Is the Rev limiter like a hard one. As in it will bounce off it.


----------



## Timboy666 (Mar 7, 2014)

Oski said:


> Hi has the Gtr got a rev limiter?
> 
> The reason I ask, is the lights that flash to tell you to change up work then I always thought it cut the power softly?
> 
> Tonight I overtook a car and I hit what sounded like and felt a limiter like it bounced off it then made a quite loud backfire/pop?


Are you sure you weren't going downhill at the time you overtook the car could be the traction control glitch


----------



## gtr mart (Mar 29, 2004)

It's a hard rev limiter. As above, much harsher than the traction control cutting in. 

Why don't you just hit it in say 2nd and see for yourself. You will need the transmission in R mode. Providing you don't make a habit of it, it won't do the car harm.

I think it important to experience these sorts of things for the first time at a time of your choosing where it is safe to do so.


----------



## Oski (Mar 8, 2014)

Timboy666 said:


> Are you sure you weren't going downhill at the time you overtook the car could be the traction control glitch


Nope 100% rev limiter like my RS4 used to have. I asked as sometimes it seems like my power is cut gently is that to do with R and no R mode?


----------



## Oski (Mar 8, 2014)

gtr mart said:


> It's a hard rev limiter. As above, much harsher than the traction control cutting in.
> 
> Why don't you just hit it in say 2nd and see for yourself. You will need the transmission in R mode. Providing you don't make a habit of it, it won't do the car harm.
> 
> I think it important to experience these sorts of things for the first time at a time of your choosing where it is safe to do so.

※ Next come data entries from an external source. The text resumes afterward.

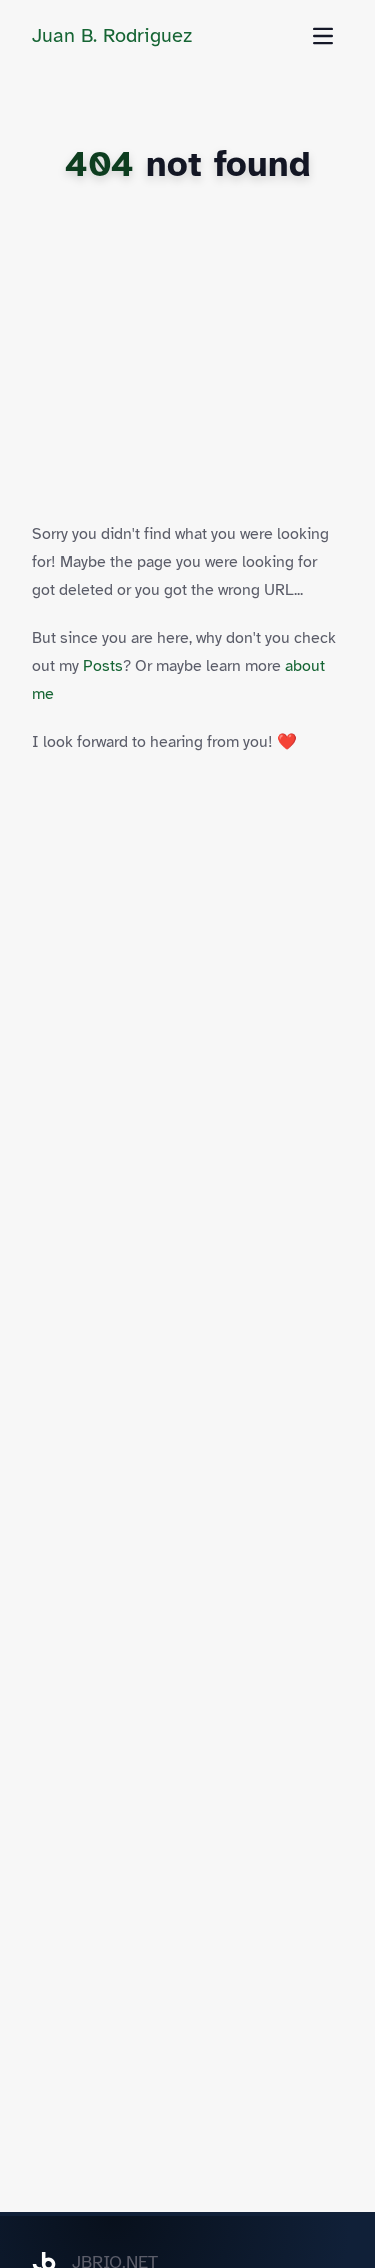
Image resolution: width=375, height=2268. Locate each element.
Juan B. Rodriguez (112, 35)
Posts (103, 666)
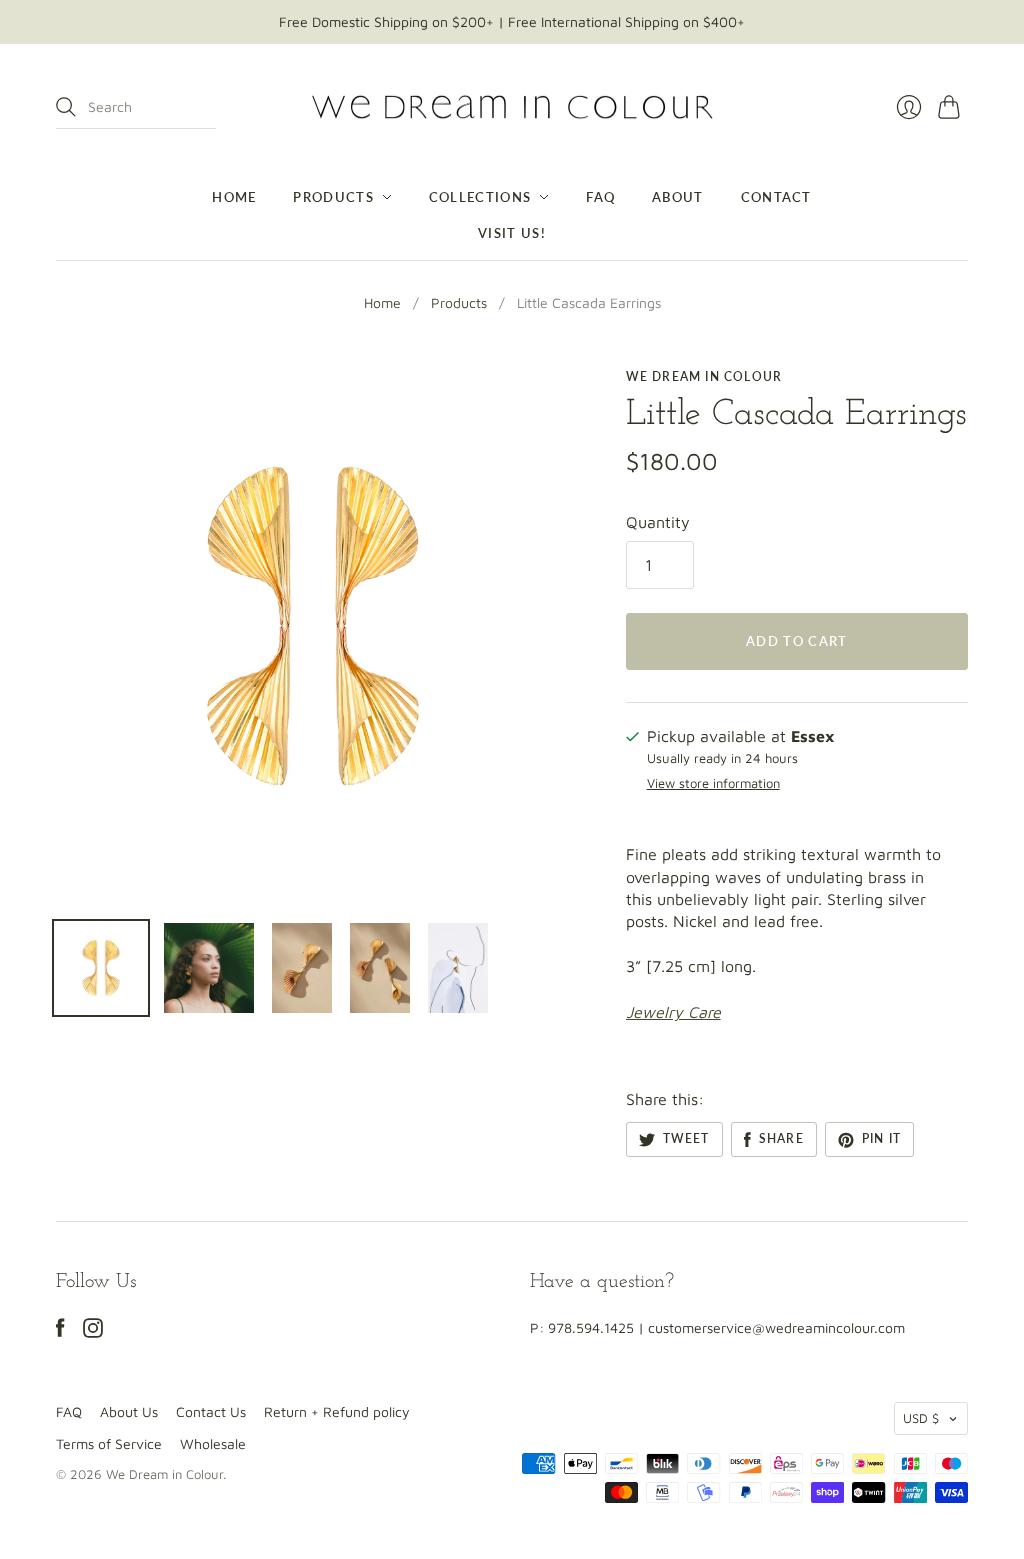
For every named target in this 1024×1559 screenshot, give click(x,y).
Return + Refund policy (337, 1411)
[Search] (66, 107)
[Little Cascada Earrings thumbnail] (101, 968)
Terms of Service (109, 1443)
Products (333, 197)
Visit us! (512, 233)
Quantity (658, 522)
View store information (713, 783)
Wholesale (213, 1443)
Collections (480, 197)
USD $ (921, 1418)
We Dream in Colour (704, 376)
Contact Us (211, 1411)
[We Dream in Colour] (512, 107)
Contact (776, 197)
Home (234, 197)
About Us (129, 1411)
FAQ (600, 197)
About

I will try it. It made quite a loud backfire/pop take it because of my downpipes?


----------



## gtr mart (Mar 29, 2004)

not being in transmission R mode means it changes gear and won't let you sit on the limiter. Were you in 6th? That would be considered a soft cut :chuckle:


----------



## Oski (Mar 8, 2014)

gtr mart said:


> not being in transmission R mode means it changes gear and won't let you sit on the limiter. Were you in 6th? That would be considered a soft cut :chuckle:


Ah ok . Can the shift lights be adjusted?


----------



## gtr mart (Mar 29, 2004)

Yes they can. Can't remember how though. Likely through the MFD in the settings section. A search might reveal the answer


----------



## Oski (Mar 8, 2014)

gtr mart said:


> Yes they can. Can't remember how though. Likely through the MFD in the settings section. A search might reveal the answer


Thanks i think mine are low, do these have any effect on the gear change in non r?


----------



## gtr mart (Mar 29, 2004)

IN auto, I wouldn't know. They certainly won't affect when in manual, unless of course you are easily influenced...


----------



## thistle (Oct 27, 2007)

There are three rev limiters in auto mode and you can need all three to contain the engine speed even with VDC on.

1. Auto upshift
2. Throttle closure
3. Hard rev limiter, think it is ignition and fuel

With tyre slip, 1 and 2 aren't fast enough and you slam into 3.


----------



## Clogger (Sep 15, 2014)

If I remember correctly you the shift light on the dash computer, not the audio display. Just go in to the settings on the dash computer.


----------